- _Texte à lire_

-*-*-

Rob de Oude nous entraîne dans une vertigineuse plongée au cœur d’un Op Art revu et rajeuni à l’apogée du numérique. Prenant l’apparence de sympathiques carrés de tissus imprimés, ses peintures et dessins sont autant de pièges s’emparant du spectateur pour le promener dans l’espace d’exposition. «Tilt» est une sortie de soi au rythme d’un facétieux dynamisme.

Si l’on croyait les tressages d’osier réservés aux grabataires sacs des marchés dominicaux, Rob de Oude, au sein de l’exposition «Tilt», en propose une version toute autre avec le collage qu’il déploie sur l’une des parois de la galerie Gourvennec-Ogor: réalisée à partir de papier adhésif vert lime (tendance fluorescente), la fresque composée de quatre bandes —faites d’un maillage de fines lignes obliques— affiche un ostentatoire cinétisme sitôt que le spectateur a osé le premier pas en leur direction. Son regard une fois crocheté à l’un des sillons de la verte fréquence, il s’en trouve amené à découvrir les onze dessins dont elle rythme frénétiquement l’agencement linéaire.

-*-*-

- _Extraits du matériel_
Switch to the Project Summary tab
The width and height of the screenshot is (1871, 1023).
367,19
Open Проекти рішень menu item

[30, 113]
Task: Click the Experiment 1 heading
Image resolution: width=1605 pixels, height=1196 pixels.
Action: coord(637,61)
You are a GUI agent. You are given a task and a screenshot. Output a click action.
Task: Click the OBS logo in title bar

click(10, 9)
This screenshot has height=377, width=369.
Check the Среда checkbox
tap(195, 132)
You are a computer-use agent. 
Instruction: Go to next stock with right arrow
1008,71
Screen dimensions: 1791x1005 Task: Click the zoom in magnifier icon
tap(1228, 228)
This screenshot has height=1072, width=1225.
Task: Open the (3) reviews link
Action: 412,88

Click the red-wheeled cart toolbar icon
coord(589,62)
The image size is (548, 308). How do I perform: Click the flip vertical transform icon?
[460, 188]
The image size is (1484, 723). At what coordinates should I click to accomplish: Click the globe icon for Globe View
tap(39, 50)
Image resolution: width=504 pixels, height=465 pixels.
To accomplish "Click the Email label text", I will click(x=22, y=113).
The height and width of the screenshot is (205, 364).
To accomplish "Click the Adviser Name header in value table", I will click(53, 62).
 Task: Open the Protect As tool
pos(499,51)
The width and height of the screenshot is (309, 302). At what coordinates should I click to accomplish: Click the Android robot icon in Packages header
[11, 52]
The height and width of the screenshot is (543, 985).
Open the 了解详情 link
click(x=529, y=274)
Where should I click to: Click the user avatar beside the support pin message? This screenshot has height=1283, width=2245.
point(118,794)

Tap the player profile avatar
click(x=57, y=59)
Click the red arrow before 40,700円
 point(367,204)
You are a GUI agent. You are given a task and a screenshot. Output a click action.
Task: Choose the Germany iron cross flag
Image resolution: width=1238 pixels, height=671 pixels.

-*-*-

- _Consignes_
Relevez tous les noms propres distincts qui figurent dans le texte sur l'exposition «Tilt». Citez chacun une seule fois. Le matériel n'a aucun lien avec le texte.

- _Réponse_
Rob de Oude
Op Art
Tilt
Gourvennec-Ogor